Working with the result
You cannot use the values directly. The compiler only knows they are interface{}. You must extract them using a type assertion or a type switch. A type switch is the safest pattern because it checks the type and handles each case explicitly.
// Extract values safely using a type switch
name, ok := data["name"].(string)
if !ok {
// The key exists but holds a different type, or the key is missing.
return
}
// Handle numeric values carefully. JSON numbers are always float64.
ageFloat, ok := data["age"].(float64)
if !ok {
return
}
age := int(ageFloat) // Convert to int if you need integer arithmetic
// Check booleans the same way
isActive := false
if v, ok := data["active"].(bool); ok {
isActive = v
}
Type assertions return two values: the extracted value and a boolean indicating success. If the types do not match, the boolean is false and the value is the zero value of the target type. This pattern prevents runtime panics. You can also use a switch statement with type cases to handle multiple keys at once, which keeps the code readable when you are dealing with dozens of fields.
Pitfalls and compiler traps
The compiler will reject code that tries to use an interface{} value as a concrete type without an assertion. If you write fmt.Println(data["name"] + " Smith"), you get invalid operation: operator + not defined on interface{}. The compiler forces you to be explicit about types.
Runtime panics happen when you use the single-value form of a type assertion. Writing name := data["name"].(string) assumes the type is correct. If the JSON contains a number instead of a string, the program crashes with panic: interface conversion: interface {} is float64, not string. Always use the two-value form or a type switch in production code.

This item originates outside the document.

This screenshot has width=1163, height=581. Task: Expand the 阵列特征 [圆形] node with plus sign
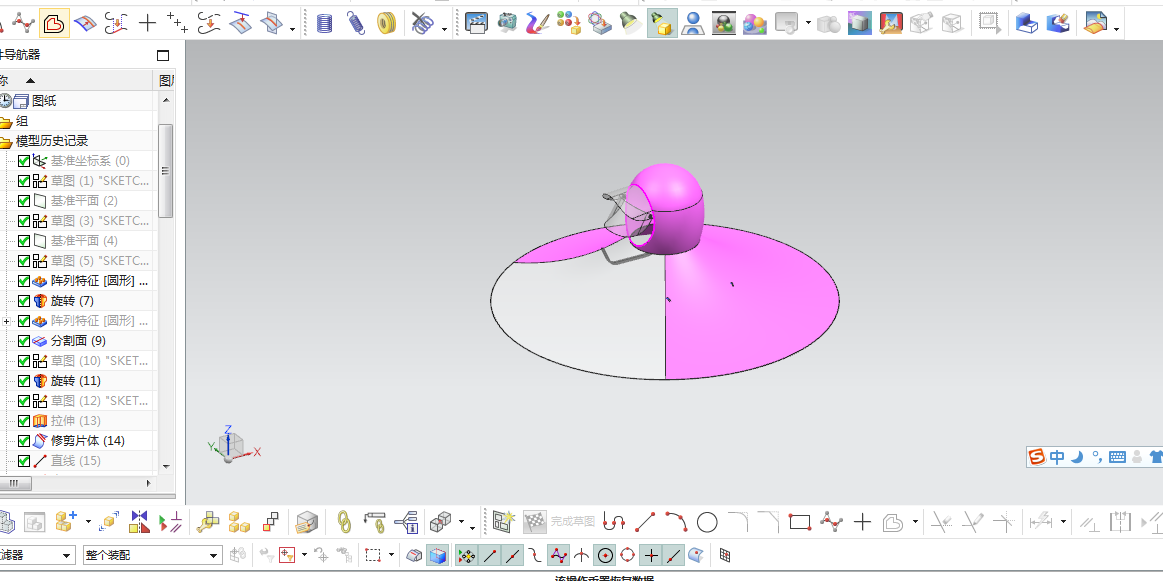coord(7,321)
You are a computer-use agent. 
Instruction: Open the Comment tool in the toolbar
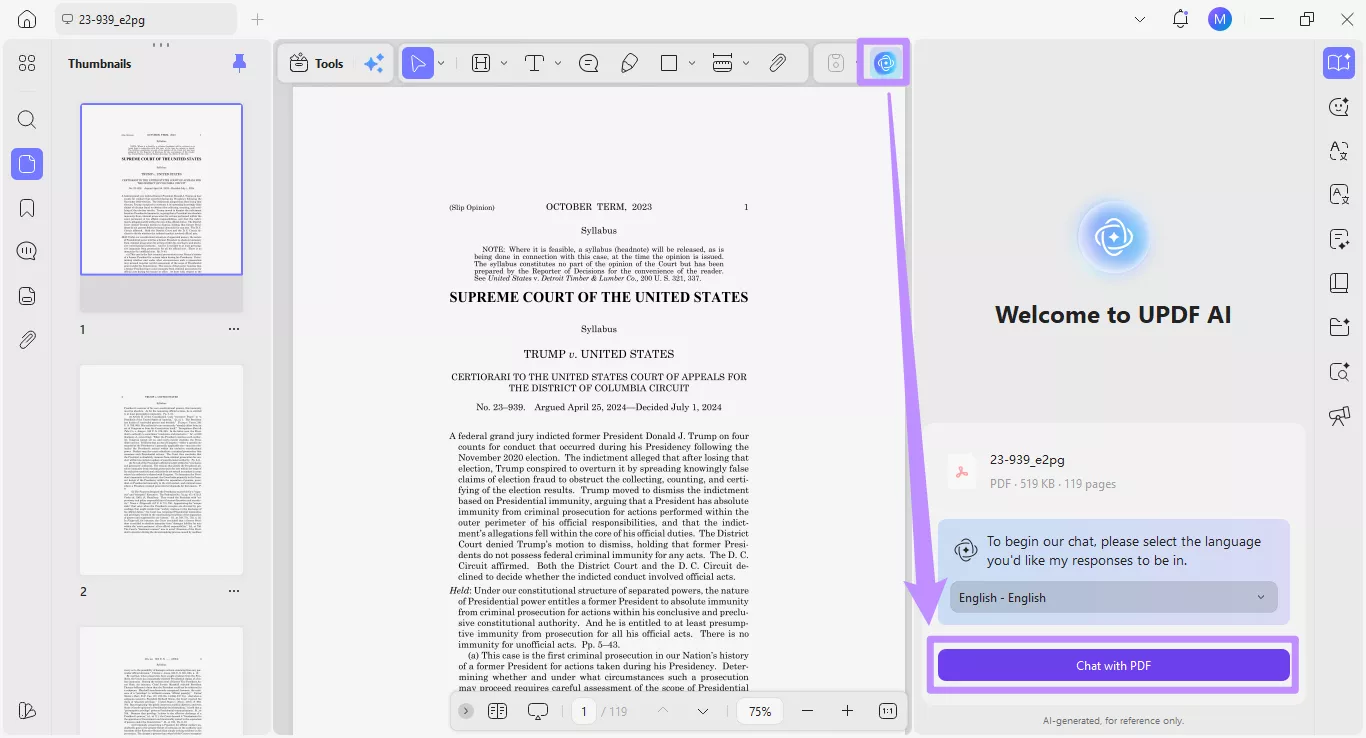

Performance is the other hidden cost. Boxing values into interface{} allocates memory on the heap. Unboxing them later requires a type check and a pointer dereference. If you are parsing millions of records or building a high-throughput API, this pattern will show up in p99 latency reports. The decoder also creates a new map and slice for every nested object or array. Memory usage scales with the depth and size of the JSON.
Go 1.18 introduced any as an alias for interface{}. The compiler treats them identically. Use any in new code for readability, but know that older tutorials and standard library examples still use interface{}. The convention aside: if err != nil { return err } is verbose by design. The community accepts the boilerplate because it makes the unhappy path visible. Do not swallow errors or wrap them in silent if blocks.
When to use maps versus structs
Use a map[string]interface{} when the JSON shape is truly unknown or changes frequently. Use a map[string]interface{} when you are building a generic JSON transformer that routes payloads to different handlers. Use a typed struct when the schema is stable and you want compile-time safety. Use a typed struct when performance matters and you want to avoid heap allocations. Use json.RawMessage when you need to defer parsing of a specific field until later. Use plain sequential code when you don't need concurrency: the simplest thing that works is usually the right thing.
Dynamic maps are a tool for flexibility, not a default. The moment you start writing type switches for every field, you have essentially rebuilt a struct by hand. At that point, defining a proper type pays for itself in readability and safety.